Edwinstowe Mail Voice Choir

Edwinstowe Male Voice Choir 1930’s                 

Evening News – Singing Miners, A new and novel chapter was last night added to the history of Edwinstowe’s Thoresby Colliery, when 40 of its employees broadcast the most popular item of all in a variety relayed from Nuneaton Co-operative Hall. It was a 45-minute variety of selected artists entirely from the mining industry. Notts was represented by Bestwood as well as Thoresby. The Thoresby contribution which scored the loudest applause of all was a rendering of the ballad “Love could I only tell thee” The 40 men in the choir include both underground and surface workers and when introducing them the compare remarked “It may interest you to know that these singers come from a pit which beat its target right throughout the war”

Mansfield & North Notts Advertiser

 BBC at the Cinema. The BBC is conducting a sing-song at the Major Cinema on Easter Sunday. A selection of BBC Singers and Jack Jordon’s Orchestra will attend. The male Voice Choir and other local talent will participate. Extracts will be recorded for broadcasting at a later date. The concert is being organised by the Male Voice Choir.

The cultural life of our village suffered a severe blow with the disbanding of the Male Voice Choir which had offered performances of choral music over a period of half a century.

The choir was supported by the former Bolsover Colliery Company owners of Thoresby Colliery when mining began in Edwinstowe. The choir rehearsed   free of charge in the Welfare Hall, Percy Holton its first conductor, accompanied by Matt Hayes pianist

Membership was open to all male singers; they gave local concerts and entered a number of Music Festivals. Its practices were held on a Sunday morning but in war time, the men worked such long hours underground that they appreciated a lie-in on Sunday mornings, and Sunday afternoon became the favoured meeting time.

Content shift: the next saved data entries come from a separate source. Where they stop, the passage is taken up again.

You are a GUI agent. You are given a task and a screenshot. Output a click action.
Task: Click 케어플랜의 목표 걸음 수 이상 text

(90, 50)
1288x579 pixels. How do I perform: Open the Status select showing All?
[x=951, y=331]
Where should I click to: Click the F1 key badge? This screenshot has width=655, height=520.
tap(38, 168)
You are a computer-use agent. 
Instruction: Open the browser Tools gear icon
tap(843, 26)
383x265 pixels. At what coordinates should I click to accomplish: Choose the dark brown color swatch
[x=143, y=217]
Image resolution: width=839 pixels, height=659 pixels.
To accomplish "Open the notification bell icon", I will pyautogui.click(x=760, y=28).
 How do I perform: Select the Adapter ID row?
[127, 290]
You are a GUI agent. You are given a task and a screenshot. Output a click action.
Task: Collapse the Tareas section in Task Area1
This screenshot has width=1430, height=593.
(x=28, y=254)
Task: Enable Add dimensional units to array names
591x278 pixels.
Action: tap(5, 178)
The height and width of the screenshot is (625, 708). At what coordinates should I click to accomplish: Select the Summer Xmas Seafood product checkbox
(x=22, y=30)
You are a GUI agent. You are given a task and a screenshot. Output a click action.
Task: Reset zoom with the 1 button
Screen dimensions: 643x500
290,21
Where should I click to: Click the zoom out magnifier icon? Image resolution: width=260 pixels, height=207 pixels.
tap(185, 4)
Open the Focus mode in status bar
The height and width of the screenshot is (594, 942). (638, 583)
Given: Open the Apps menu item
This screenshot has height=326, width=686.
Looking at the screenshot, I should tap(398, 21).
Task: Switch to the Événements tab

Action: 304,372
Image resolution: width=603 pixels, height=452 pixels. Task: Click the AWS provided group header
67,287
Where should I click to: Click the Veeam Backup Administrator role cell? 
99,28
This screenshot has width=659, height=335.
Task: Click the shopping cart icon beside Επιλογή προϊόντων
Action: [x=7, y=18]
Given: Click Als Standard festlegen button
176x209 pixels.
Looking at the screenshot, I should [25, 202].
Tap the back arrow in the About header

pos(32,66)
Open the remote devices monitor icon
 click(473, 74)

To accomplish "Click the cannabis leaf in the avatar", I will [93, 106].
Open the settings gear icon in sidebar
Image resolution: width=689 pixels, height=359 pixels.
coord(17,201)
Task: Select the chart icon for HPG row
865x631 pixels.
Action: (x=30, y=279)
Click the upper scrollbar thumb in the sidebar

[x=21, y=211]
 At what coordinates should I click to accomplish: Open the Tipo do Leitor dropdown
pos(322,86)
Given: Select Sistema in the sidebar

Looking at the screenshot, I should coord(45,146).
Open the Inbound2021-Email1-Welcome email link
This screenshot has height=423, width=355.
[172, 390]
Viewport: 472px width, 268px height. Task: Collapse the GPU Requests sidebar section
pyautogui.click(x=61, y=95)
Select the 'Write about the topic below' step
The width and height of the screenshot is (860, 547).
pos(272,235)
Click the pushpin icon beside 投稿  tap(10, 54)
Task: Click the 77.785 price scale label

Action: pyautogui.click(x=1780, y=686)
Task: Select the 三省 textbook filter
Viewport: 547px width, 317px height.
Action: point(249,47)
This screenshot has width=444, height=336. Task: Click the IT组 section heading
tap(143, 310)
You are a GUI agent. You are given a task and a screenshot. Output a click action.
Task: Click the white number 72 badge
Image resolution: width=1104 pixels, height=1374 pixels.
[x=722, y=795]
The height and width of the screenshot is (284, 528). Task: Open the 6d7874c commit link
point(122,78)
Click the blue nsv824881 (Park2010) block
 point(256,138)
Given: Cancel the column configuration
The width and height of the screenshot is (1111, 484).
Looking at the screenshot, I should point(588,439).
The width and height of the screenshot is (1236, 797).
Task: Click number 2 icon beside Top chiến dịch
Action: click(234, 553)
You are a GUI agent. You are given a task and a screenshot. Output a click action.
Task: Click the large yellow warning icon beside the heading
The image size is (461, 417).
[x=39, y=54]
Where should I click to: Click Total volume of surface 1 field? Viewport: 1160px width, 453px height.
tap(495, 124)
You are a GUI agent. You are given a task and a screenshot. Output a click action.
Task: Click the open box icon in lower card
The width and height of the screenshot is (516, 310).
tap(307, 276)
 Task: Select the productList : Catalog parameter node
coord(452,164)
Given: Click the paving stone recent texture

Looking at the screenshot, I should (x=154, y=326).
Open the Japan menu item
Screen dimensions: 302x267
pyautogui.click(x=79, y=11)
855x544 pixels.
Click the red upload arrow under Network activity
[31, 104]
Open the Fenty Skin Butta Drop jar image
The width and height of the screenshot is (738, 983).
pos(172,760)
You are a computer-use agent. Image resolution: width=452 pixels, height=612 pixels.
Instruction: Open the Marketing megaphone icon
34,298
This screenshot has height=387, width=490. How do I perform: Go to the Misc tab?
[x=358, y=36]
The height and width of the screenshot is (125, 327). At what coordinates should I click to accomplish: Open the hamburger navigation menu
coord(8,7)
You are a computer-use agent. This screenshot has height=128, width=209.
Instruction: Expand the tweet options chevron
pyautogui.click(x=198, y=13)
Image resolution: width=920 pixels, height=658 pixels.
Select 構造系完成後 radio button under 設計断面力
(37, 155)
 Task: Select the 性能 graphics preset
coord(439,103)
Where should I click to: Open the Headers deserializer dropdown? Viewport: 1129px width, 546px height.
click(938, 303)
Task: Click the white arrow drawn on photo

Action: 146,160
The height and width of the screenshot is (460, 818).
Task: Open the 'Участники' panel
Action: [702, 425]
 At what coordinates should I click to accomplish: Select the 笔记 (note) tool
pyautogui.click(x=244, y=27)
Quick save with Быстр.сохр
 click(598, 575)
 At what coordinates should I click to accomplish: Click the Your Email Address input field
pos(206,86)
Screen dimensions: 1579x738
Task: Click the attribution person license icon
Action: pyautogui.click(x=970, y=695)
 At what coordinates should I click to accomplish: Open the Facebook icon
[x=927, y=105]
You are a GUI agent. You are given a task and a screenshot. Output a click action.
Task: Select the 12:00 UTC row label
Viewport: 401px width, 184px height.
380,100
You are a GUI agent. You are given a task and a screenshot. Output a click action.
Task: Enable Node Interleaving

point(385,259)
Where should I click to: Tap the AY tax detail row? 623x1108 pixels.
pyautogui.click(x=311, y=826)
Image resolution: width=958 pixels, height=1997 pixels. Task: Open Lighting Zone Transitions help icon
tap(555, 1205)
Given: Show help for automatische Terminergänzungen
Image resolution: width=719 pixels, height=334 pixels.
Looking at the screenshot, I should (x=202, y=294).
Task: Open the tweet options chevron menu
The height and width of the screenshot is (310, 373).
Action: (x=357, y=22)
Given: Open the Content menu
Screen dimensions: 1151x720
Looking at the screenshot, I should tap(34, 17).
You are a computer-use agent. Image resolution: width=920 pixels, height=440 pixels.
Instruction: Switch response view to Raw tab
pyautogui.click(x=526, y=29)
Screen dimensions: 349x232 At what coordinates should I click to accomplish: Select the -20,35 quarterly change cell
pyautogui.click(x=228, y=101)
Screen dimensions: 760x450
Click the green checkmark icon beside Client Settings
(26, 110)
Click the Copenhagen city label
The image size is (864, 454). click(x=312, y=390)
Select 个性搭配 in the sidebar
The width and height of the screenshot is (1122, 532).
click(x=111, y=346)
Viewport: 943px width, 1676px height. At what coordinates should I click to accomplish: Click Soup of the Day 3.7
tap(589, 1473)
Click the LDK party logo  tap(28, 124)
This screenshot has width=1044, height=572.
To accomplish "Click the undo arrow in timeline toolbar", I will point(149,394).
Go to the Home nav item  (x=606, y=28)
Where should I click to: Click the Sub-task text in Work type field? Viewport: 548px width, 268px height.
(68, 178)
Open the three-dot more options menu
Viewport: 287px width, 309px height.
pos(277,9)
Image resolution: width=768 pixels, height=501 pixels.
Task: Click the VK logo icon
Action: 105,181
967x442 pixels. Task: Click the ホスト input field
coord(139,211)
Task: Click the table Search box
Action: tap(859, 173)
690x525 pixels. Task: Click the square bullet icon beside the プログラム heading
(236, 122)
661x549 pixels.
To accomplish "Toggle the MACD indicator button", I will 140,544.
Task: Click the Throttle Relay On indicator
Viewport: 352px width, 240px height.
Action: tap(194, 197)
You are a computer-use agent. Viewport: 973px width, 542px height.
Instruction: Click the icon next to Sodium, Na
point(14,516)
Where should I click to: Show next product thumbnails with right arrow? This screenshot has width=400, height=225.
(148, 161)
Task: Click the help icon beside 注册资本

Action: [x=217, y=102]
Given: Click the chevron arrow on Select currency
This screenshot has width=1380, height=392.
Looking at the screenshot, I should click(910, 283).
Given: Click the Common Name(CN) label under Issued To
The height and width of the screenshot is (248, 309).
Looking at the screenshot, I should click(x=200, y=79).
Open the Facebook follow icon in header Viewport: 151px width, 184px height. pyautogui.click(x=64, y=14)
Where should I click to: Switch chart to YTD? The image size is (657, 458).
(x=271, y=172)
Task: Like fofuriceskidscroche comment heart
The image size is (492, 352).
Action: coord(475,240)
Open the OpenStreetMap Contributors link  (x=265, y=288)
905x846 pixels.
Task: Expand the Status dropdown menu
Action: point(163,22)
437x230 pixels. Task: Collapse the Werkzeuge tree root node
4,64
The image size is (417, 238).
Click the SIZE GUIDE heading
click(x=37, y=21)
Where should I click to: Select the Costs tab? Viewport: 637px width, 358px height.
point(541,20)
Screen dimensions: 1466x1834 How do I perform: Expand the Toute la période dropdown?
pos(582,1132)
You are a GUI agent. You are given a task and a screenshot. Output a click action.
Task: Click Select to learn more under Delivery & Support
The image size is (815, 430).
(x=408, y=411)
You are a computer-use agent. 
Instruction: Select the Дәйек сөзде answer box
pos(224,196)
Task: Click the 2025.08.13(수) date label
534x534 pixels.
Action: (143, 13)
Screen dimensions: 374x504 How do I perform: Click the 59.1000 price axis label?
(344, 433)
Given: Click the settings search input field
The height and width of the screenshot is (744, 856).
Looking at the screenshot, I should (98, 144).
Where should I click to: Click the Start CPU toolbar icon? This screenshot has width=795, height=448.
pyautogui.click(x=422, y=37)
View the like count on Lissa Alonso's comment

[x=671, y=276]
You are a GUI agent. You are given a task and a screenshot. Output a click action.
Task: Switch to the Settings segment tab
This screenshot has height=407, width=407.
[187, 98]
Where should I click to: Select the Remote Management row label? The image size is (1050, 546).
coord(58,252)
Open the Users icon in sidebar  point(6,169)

The choir participated in the Blackpool Musical Festival which ended on the eve of Remembrance Sunday, choir members would attend the Remembrance Service many of them accompanied by their wives.

The photograph shows a small group of the choir singing carols outside the home of Sam Thorneycroft Thoresby Colliery Manager in the early 1950’s. Fourteen of the group have been identified as, Percy Holton, Ben Bramley, Dick Broadhead, Cyril Carver, Luo Davis, Jack Gatward, Malc Grace, Reg Higgs, Harold Hodgkinson, Oliver Leivers, Arthur Miller, Albert Oswin, Les Reeves and Harold Shasby.